Advice on Ticks

Ticks and Lyme Disease

Ticks are tiny black beasties which bite sheep and deer, and humans if they get the chance.   We pick them up from bracken and heather and the like.   They get onto skin through open weave material like socks, so climbers, gaiters or similar are some protection and repellant or insecticidal sprays on clothing may be worth considering.  Shorts are better avoided in tick territory. 


Once on your nice warm skin, ticks often stroll for some distance so you may find them anywhere!   They embed their business end in your skin and, left to themselves, suck enough blood over a day or two to swell up and resemble a dark green bean.   With all that protein on board, they drop off and find a cosy place in the undergrowth to breed (or get squashed messily on your carpet).   They used to be a problem only in summer but are less strictly seasonal now.


An uncomplicated tick bite will be quite itchy, swell and redden a bit, and last for a few days at least, pretty much like any insect bite.   You may be able to see a black dot in the middle which is the remains of the tick’s head end (!)


All this would be merely inconvenient were it not for a small minority of ticks being infected with Lyme disease which they may pass on to humans.   Lyme disease can cause very persistent ill health so it is important.   It is easily and effectively treatable in the early stages, not so later.


If you have been in tick territory, look for them when you shower.   Soap down enthusiastically.   If you find one which won’t wash off, do not fiddle with it, nor apply antiseptics, glowing cigarettes, hypnotism or reflexology.  Irritated ticks tend, as we all do, to throw up, into you,  Lyme disease and all.   Simply get hold of it as close as possible to the skin with your nails or tweezers and pull it straight out (you can buy a special tick removing tool from vet surgeries).   You may leave a bit in, it often can’t be helped.


Then keep an eye on it.   The bite may get a bit red as would any other insect bite.


That is OK.   But if after a few days, up to a few weeks, an area of spreading redness develops around the bite, often becoming as big as an orange, grapefruit, melon or football, this needs attention.   Often the spreading redness and a flu-like illness come together.   These are the early features of Lyme disease.

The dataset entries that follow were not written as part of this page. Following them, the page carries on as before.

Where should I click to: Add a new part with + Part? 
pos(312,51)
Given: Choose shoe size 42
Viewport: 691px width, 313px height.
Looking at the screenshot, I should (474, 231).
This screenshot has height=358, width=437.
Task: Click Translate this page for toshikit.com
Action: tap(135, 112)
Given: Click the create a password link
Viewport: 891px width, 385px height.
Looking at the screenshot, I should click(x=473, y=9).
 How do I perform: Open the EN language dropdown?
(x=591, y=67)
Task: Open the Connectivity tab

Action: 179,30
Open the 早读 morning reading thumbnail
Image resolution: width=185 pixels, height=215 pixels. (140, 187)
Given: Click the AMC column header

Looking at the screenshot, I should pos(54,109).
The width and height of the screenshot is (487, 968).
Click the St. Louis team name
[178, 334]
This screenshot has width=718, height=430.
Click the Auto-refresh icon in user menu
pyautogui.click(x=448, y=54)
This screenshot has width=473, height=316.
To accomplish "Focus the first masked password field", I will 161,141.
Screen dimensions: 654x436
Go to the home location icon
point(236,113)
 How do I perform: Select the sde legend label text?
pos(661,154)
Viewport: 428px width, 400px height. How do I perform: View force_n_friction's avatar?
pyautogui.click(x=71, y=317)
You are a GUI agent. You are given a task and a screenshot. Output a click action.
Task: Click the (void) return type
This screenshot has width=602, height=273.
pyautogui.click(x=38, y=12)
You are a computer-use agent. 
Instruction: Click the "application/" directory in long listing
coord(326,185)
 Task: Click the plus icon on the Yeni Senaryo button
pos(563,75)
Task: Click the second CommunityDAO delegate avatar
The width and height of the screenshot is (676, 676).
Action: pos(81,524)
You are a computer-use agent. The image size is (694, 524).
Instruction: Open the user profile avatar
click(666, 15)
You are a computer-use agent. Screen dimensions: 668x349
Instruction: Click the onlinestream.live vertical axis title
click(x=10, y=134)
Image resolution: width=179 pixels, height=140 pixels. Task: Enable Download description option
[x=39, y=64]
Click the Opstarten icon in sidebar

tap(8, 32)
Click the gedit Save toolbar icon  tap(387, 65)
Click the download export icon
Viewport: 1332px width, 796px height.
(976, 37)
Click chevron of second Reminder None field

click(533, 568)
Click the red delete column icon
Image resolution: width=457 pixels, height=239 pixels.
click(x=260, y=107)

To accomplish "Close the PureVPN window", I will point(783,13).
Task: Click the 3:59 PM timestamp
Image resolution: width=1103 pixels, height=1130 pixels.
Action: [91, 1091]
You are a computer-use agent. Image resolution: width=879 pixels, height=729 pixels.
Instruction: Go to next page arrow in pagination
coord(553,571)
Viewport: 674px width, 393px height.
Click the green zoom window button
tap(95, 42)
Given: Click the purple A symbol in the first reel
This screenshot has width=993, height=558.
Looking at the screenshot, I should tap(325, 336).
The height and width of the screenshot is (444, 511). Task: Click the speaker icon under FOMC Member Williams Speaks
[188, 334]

The treatment of early Lyme disease is taking the right antibiotic, promptly.   Doctors around here mostly know about Lyme disease.   City docs may not.   The management in these early stages is NOT a blood test.   The tests are unreliable early in the condition.   Early antibiotic is important because treatment is less effective later in the condition.


Some docs give antibiotic treatment to everyone who has a tick bite, without waiting for early signs of Lyme disease.  If the tick has been embedded for long enough to swell up, the risk of Lyme disease may be greater.  In these circumstances, particularly, it may be worth seeing your doctor without waiting for the rash, etc.